In Canada, the majority of women living with HIV (WLWH) are of reproductive age (15–49 years) [1]. Recent studies have found that most WLWH desire or intend to become pregnant in the future, and indicate that motherhood is important to them [2–5]. Given that many WLWH desire pregnancy, it is important to understand the impact of HIV on the birth rates and reproductive outcomes of WLWH.

Our study shows that in an era of good access to effective cART, WLWH in BC still experience an overall birth rate lower than the general population.
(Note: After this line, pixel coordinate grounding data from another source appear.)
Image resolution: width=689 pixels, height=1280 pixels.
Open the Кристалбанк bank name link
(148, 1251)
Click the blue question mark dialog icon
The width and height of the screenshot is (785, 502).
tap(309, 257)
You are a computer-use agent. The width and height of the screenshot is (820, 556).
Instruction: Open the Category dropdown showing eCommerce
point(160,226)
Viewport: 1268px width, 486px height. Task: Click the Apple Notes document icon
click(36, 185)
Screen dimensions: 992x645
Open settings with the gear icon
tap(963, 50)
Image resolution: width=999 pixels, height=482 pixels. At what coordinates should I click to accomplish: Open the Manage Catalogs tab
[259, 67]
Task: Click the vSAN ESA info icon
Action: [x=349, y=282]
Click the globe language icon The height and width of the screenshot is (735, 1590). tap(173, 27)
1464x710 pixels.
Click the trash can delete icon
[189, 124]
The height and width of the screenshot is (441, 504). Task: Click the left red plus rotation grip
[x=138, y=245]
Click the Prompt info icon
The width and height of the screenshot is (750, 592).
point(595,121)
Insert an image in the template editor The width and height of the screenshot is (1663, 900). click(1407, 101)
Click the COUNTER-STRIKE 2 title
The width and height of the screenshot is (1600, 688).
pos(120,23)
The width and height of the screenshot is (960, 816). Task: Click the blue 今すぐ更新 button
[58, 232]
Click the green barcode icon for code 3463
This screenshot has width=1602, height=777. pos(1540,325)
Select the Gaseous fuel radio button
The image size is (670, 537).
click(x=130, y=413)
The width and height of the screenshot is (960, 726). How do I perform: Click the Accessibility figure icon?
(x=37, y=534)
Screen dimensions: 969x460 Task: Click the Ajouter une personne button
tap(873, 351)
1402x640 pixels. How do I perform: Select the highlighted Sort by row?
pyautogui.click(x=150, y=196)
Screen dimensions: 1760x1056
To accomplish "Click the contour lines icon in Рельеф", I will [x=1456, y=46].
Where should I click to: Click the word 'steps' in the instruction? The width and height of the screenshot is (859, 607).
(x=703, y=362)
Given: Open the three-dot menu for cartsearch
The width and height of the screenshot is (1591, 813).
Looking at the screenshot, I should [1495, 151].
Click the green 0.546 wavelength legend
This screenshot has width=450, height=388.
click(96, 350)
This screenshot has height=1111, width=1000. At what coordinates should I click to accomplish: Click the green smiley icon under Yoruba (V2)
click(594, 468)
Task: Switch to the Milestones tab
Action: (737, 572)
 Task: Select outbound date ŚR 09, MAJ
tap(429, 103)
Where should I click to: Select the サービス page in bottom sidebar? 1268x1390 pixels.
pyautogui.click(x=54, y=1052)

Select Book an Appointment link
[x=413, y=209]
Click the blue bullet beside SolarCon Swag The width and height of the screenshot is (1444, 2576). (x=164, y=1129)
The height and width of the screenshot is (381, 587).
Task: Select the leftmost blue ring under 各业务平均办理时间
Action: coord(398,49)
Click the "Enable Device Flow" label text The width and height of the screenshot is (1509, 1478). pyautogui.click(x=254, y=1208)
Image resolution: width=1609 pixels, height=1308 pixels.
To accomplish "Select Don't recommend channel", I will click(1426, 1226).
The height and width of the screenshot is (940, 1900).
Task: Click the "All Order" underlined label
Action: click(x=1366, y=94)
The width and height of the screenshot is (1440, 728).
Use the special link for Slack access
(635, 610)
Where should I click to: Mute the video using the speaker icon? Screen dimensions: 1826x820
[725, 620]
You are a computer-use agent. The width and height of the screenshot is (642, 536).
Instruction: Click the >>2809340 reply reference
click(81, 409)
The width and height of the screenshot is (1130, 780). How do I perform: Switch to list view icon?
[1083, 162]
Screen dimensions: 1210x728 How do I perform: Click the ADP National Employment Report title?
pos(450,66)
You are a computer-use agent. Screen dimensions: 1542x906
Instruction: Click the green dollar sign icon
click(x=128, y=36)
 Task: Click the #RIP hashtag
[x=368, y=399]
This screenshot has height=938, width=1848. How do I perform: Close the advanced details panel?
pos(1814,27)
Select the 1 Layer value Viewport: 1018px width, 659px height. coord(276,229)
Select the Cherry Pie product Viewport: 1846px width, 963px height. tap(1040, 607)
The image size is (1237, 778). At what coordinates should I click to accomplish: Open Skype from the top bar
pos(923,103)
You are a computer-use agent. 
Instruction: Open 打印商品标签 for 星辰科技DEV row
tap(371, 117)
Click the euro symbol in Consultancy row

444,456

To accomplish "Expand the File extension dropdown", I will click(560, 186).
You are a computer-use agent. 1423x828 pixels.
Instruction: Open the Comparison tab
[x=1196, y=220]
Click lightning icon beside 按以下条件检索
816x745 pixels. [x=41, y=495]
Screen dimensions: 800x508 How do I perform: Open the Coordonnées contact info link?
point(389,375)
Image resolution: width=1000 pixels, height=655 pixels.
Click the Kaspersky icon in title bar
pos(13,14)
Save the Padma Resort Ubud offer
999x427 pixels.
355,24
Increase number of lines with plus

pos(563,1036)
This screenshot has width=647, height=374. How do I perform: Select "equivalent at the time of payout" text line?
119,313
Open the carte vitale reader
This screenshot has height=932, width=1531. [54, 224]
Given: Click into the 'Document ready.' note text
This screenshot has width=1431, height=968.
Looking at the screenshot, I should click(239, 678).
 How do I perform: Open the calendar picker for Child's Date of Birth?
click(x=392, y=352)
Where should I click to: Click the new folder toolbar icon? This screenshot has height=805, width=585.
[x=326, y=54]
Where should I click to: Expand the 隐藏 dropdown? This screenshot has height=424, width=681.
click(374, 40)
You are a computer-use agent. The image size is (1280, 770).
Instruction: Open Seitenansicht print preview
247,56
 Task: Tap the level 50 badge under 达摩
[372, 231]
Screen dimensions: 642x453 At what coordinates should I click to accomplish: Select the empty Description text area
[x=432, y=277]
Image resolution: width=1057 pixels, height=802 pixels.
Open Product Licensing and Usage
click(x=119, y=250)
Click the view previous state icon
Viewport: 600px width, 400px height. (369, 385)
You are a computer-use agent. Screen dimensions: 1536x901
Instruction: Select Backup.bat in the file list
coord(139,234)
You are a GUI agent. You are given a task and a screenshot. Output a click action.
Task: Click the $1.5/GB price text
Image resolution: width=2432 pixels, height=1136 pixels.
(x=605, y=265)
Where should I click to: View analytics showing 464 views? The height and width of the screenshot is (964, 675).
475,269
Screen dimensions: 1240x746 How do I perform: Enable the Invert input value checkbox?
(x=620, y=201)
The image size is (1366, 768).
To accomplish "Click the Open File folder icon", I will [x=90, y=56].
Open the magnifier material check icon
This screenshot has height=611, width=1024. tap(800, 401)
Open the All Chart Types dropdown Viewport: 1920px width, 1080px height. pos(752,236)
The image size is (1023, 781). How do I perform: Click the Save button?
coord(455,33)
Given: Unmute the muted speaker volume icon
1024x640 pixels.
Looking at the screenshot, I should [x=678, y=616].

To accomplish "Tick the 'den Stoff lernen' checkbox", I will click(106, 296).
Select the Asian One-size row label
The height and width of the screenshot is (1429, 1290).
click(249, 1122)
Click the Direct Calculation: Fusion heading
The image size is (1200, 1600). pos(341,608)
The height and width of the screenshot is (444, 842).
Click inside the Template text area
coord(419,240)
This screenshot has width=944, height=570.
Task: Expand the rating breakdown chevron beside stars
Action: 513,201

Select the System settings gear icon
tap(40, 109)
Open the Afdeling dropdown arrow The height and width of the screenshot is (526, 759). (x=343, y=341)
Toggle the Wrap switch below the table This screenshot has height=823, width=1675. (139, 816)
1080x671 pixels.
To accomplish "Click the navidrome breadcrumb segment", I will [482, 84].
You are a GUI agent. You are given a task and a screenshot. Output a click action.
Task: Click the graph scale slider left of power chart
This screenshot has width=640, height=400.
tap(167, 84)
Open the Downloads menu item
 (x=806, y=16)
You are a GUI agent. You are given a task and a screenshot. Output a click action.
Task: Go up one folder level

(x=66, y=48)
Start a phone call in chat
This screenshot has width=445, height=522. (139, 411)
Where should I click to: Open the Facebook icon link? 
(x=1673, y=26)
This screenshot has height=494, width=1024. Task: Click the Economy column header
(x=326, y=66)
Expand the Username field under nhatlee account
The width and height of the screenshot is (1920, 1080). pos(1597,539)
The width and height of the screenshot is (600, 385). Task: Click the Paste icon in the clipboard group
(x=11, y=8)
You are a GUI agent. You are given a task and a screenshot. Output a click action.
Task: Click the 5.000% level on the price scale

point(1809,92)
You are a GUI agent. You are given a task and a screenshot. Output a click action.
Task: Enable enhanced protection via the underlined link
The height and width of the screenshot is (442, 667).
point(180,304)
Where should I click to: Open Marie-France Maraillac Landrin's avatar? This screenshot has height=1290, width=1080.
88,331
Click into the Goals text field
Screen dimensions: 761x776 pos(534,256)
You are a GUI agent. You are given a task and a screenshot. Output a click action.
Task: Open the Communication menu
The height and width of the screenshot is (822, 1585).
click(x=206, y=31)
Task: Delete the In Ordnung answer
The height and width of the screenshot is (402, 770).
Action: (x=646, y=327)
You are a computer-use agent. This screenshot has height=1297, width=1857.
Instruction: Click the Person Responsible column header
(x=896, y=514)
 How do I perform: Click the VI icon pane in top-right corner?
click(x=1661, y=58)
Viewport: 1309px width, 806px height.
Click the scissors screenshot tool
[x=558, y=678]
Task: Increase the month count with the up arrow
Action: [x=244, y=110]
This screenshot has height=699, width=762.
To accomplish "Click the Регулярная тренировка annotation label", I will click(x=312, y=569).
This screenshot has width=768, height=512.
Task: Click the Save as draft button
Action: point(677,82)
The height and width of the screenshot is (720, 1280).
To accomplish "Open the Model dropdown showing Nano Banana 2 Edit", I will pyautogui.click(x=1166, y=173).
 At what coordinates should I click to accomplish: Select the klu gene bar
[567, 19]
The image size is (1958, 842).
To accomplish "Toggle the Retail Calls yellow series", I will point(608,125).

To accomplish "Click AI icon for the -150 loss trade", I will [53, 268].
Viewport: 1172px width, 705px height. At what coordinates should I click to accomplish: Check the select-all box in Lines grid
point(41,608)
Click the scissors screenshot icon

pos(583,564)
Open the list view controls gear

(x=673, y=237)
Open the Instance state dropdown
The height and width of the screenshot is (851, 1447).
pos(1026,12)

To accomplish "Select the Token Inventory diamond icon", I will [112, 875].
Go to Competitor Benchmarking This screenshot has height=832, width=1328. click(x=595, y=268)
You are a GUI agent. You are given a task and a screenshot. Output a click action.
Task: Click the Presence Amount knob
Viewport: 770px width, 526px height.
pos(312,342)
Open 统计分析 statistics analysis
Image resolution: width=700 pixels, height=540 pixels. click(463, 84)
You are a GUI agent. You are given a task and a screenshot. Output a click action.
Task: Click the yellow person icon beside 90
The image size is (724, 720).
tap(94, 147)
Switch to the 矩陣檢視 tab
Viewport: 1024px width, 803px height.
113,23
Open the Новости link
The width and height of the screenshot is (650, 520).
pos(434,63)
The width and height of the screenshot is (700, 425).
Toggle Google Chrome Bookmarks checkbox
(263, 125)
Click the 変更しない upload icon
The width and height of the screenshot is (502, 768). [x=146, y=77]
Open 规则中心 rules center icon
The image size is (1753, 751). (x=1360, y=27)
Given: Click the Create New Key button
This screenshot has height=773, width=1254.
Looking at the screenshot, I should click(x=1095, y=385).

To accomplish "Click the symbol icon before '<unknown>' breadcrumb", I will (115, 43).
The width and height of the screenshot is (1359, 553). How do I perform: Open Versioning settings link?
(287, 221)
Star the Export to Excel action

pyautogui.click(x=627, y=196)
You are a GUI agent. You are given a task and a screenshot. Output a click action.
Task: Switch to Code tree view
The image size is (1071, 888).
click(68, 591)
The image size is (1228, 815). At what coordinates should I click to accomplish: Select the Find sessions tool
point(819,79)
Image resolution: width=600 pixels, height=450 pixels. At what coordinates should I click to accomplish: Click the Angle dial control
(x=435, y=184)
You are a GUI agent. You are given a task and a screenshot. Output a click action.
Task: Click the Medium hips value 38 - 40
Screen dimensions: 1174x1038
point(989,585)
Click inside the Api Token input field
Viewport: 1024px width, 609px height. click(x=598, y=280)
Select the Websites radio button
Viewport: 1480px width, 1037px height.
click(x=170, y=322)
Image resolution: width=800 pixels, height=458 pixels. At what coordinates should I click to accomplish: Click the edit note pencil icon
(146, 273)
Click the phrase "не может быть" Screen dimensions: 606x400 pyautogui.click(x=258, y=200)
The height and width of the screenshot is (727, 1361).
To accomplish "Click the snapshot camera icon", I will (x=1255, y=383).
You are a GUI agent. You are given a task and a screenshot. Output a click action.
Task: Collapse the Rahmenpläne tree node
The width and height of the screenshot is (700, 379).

These results align with other studies examining the live birth rates of WLWH. A study of WLWH aged 15–49 in Ontario observed a live birth rate of 35.3 vs. 44.4 per 1000 woman years in the general Ontario population from 2002–2010 [20]. These Ontario birth rates reported for WLWH and the general population were both higher than those observed in our BC study. This may be related to differences in the ethnic origins and sociodemographic makeup of WLWH in these two provinces. Ontario has a larger proportion of the population with ancestry in Africa and the Caribbean than BC does [27]. Indeed the Ontario study reported a higher birth rate among WLWH with African or Caribbean origins compared to others [20]. In contrast, a recent study on the birth rates of WLWH in the United States found significantly lower birth rates among WLWH compared to HIV-negative women at high risk for HIV acquisition from 1994–2001, but no difference during the 2002–2012 period. This latter observation may be at least partially explained by the fact that the control population for this study consisted of high-risk HIV-negative women in whom substance use and/or increased illness burden may decrease birth rates relative to the general population [18].

In conclusion, we observed that, as a group, WLWH experience a lower birth rate than the general population, but when sociodemographically matched this difference did not persist suggesting this is not a biologic phenomenon but likely related to social circumstances. Of note, on a population level, WLWH are increasingly likely to bear children later in life, something that has implications for the care of WLWH and their reproductive planning. The results of this study are an important step toward further understanding the reproductive health trends of WLWH, especially now that WLWH can have pregnancies with little or no risk of vertically transmitting HIV to their child if engaged in care and appropriately treated. This study provides additional evidence that the care of WLWH who are within their reproductive years must include appropriate reproductive care alongside their HIV care, and counselling to explore their pregnancy plans and desires. Ultimately, this supports the need to integrate reproductive health care into a comprehensive HIV care program for every woman living with HIV and ensure pregnancy planning is included in HIV care [35].